EXERCISE DETAILS: Would you reproduce exactly, and only, the lines starting at the one with "Instruction: Open the info circle icon" and ending at the last line of the data, with both included? Leave the pictures out.

=== Begin Enclosure ===

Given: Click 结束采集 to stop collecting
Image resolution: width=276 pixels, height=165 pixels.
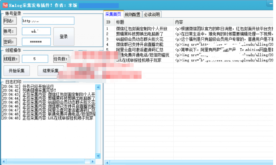Looking at the screenshot, I should 51,71.
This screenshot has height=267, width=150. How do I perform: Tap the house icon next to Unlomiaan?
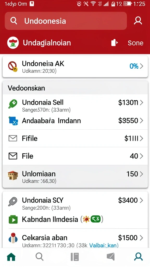[x=13, y=175]
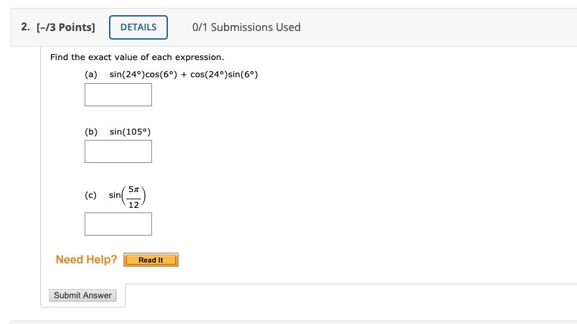Screen dimensions: 577x324
Task: Click the sin text in part (c)
Action: 114,195
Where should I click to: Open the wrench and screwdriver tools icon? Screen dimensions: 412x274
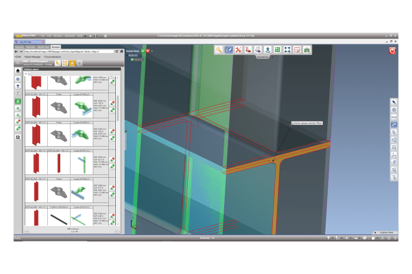pos(239,50)
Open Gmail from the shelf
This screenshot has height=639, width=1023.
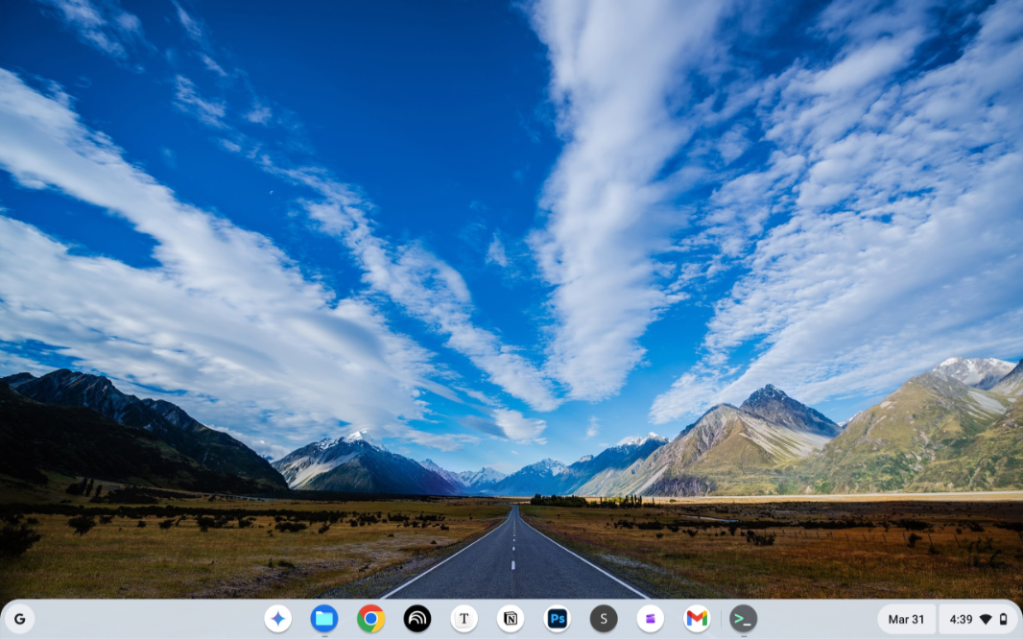click(697, 619)
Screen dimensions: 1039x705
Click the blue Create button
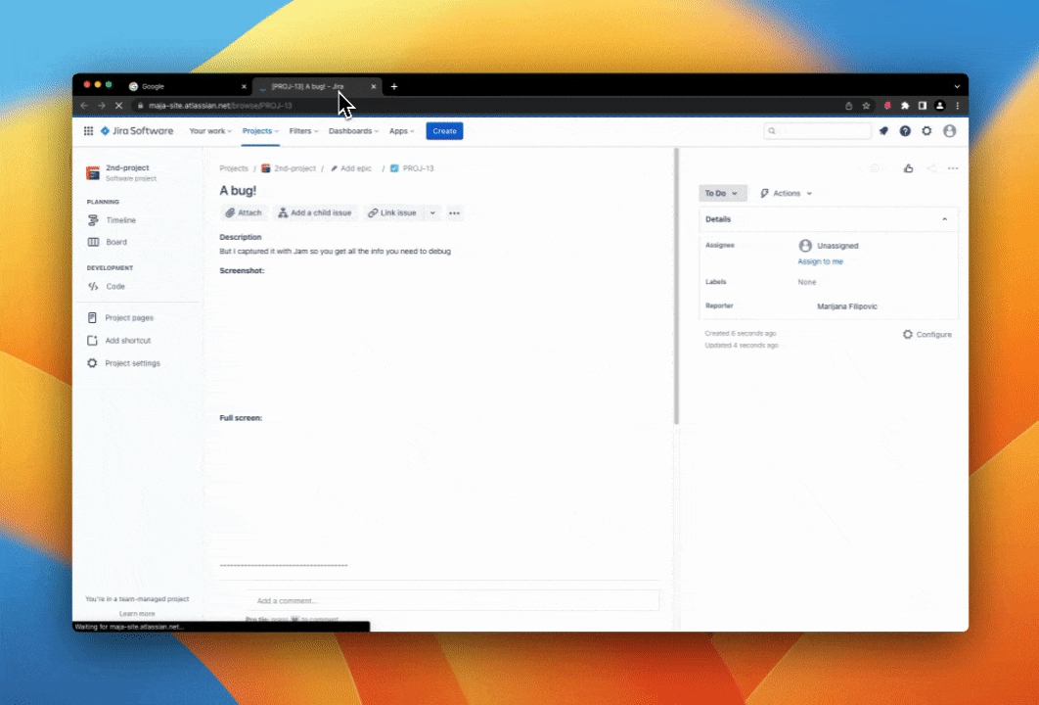tap(444, 131)
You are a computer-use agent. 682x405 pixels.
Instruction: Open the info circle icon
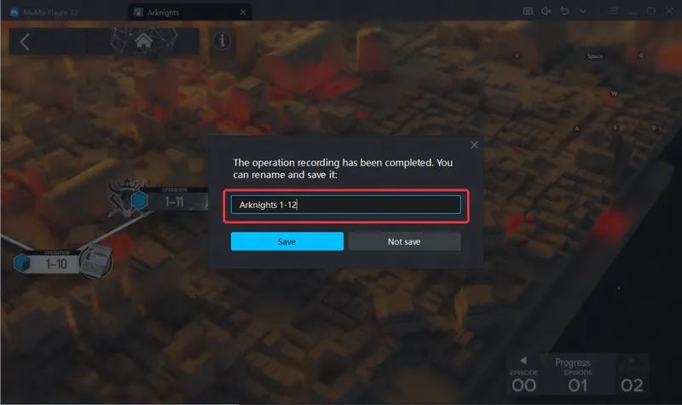tap(222, 41)
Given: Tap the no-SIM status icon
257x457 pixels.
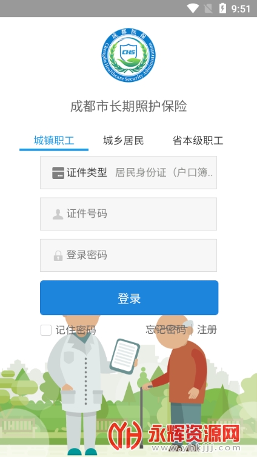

=== End Enclosure ===

EXERCISE ANSWER:
Instruction: Open the info circle icon
tap(222, 41)
Given: Tap the no-SIM status icon
257x457 pixels.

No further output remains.